A number of important questions remain unanswered. The first and most important is whether the apparent reduction in nosocomial pneumonia that is associated with kinetic bed therapy can be reproduced in a rigorously conducted, adequately powered, clinical trial [34]. Whether this reduction in pneumonia is associated with improvements in other important outcomes such as mortality, duration of mechanical ventilation, and ICU and hospital length of stay, remains to be seen. Without a properly designed trial, determining whether the apparent benefits of this therapy are worth the risks and costs is very difficult. Such a study must include a full evaluation of the potential harms that could arise from the use of this therapy. With this information, a cost-utility analysis could be performed to help guide physicians and health care administrators in deciding the place of this therapy in preventing nosocomial pneumonia in mechanically ventilated patients.

Conclusion

We conclude that kinetic bed therapy is associated with a significant reduction in the odds of developing nosocomial pneumonia in mechanically ventilated patients. However, it is not associated with a significant reduction in the mortality, duration of mechanical ventilation, or ICU or hospital length of stay. Given the lack of consistent benefit and the poor methodological quality of the clinical trials included in this analysis, definitive recommendations regarding the use of this therapy cannot be made at this time.

Key messages

  • Numerous studies have examined the utility of kinetic bed therapy to prevent nosocomial pneumonia in mechanically ventilated patients, but the methodological quality of these studies is not generally of a high standard.

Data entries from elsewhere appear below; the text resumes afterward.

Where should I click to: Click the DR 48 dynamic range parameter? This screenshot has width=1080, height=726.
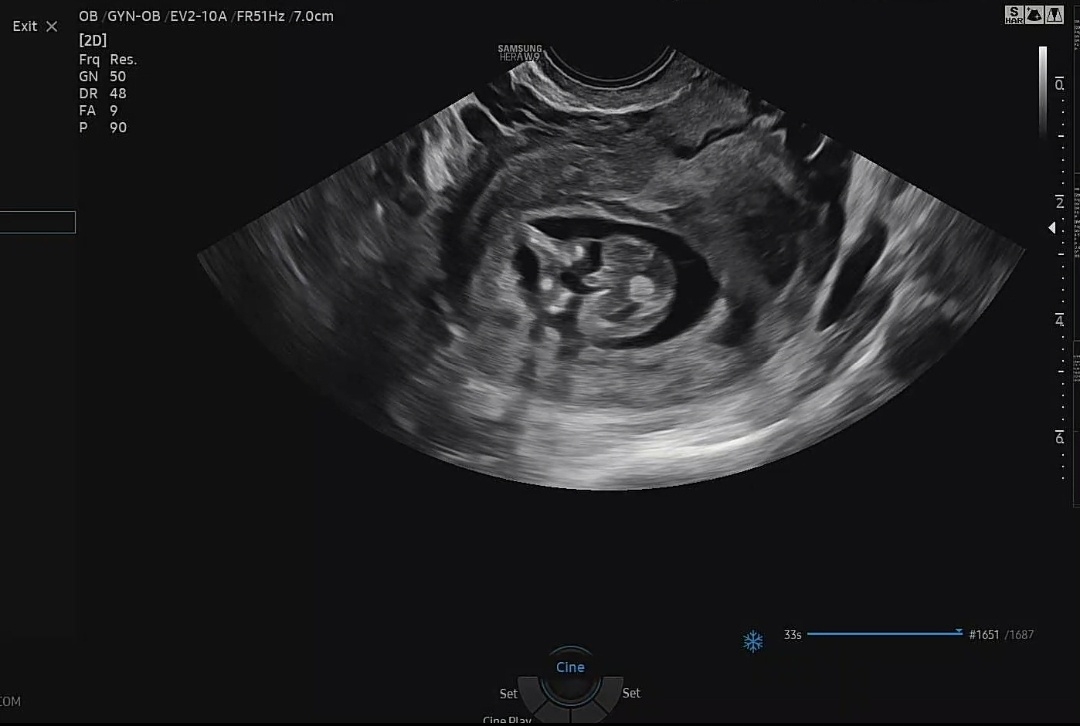point(102,93)
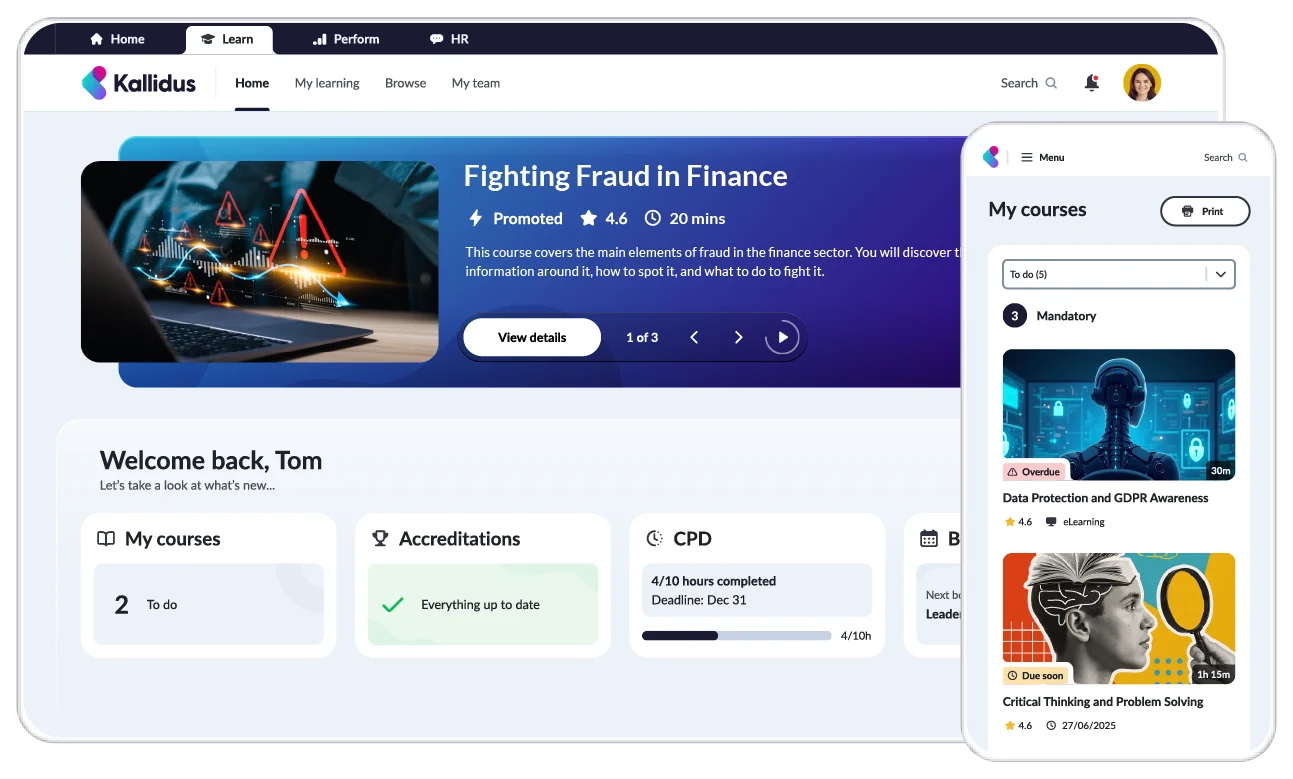Click the View details button
This screenshot has width=1293, height=779.
tap(532, 337)
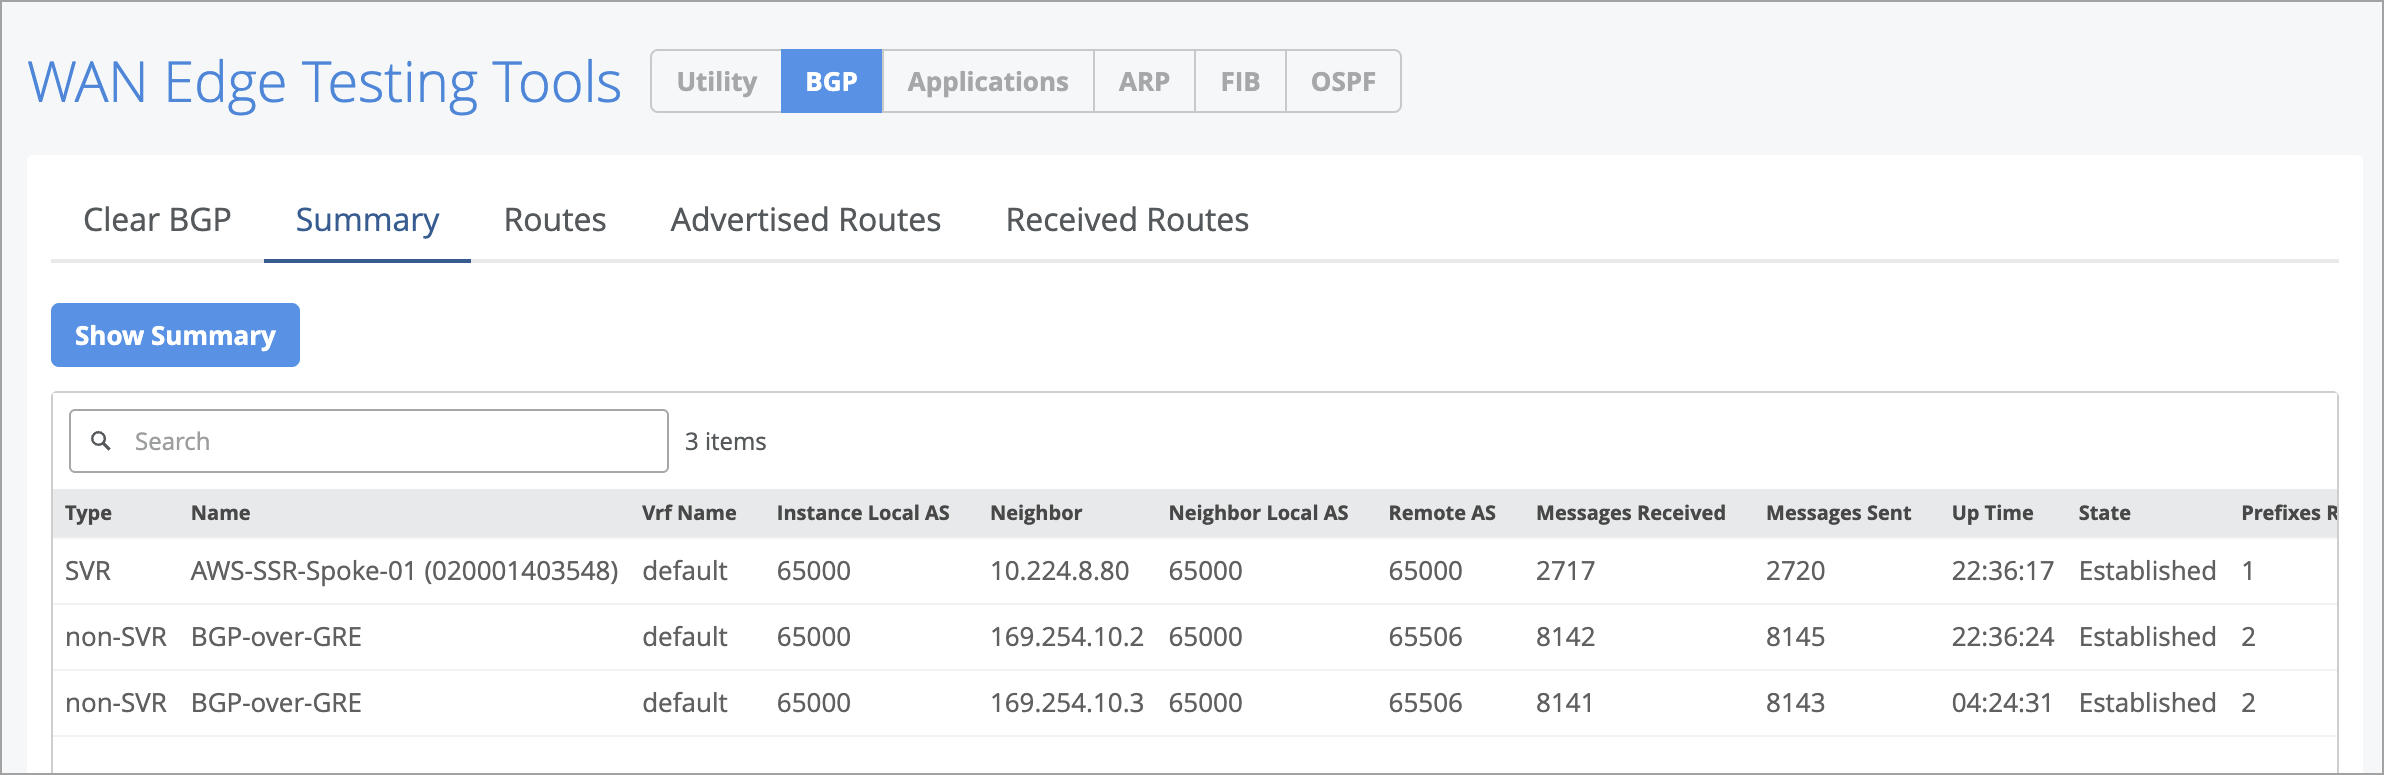
Task: Open the Routes sub-tab
Action: point(555,220)
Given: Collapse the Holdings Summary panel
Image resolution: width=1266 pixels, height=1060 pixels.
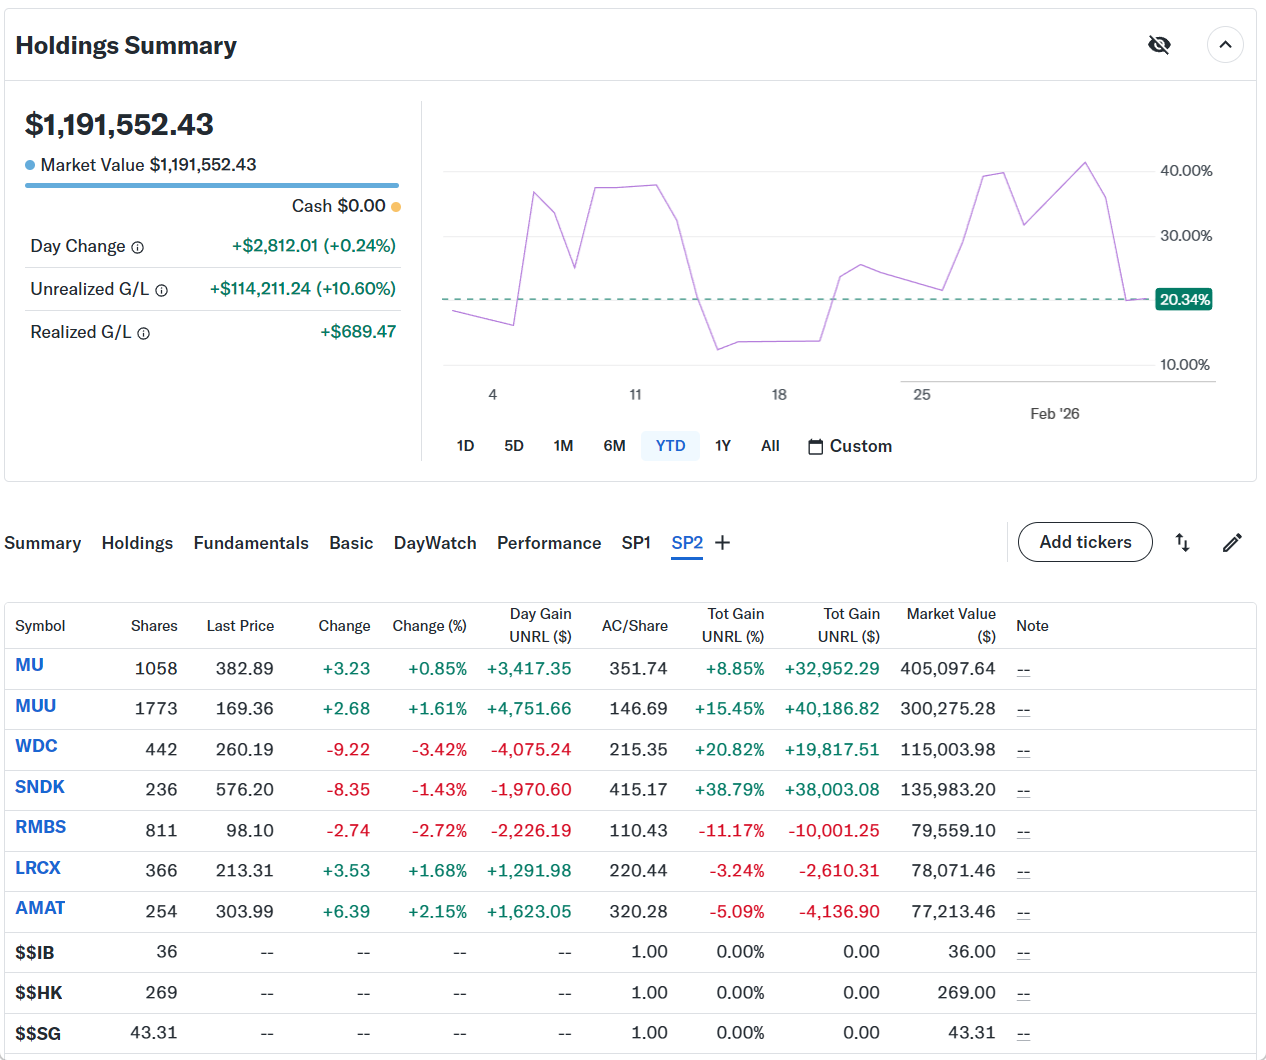Looking at the screenshot, I should [x=1224, y=45].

  • Kinetic bed therapy is associated with a reduction in the odds of developing nosocomial pneumonia compared to standard intermittent manual turning.

  • The use of kinetic bed therapy is not associated with a reduction in mortality, duration of mechanical ventilation or duration of ICU or hospital length of stay.

  • Potential complications of kinetic therapy have rarely been systematically reported in the clinical trials conducted to date.

  • Until the results of further high quality clinical trials are available, the routine use of kinetic bed therapy to prevent nosocomial pneumonia in mechanically ventilated patients is not recommended.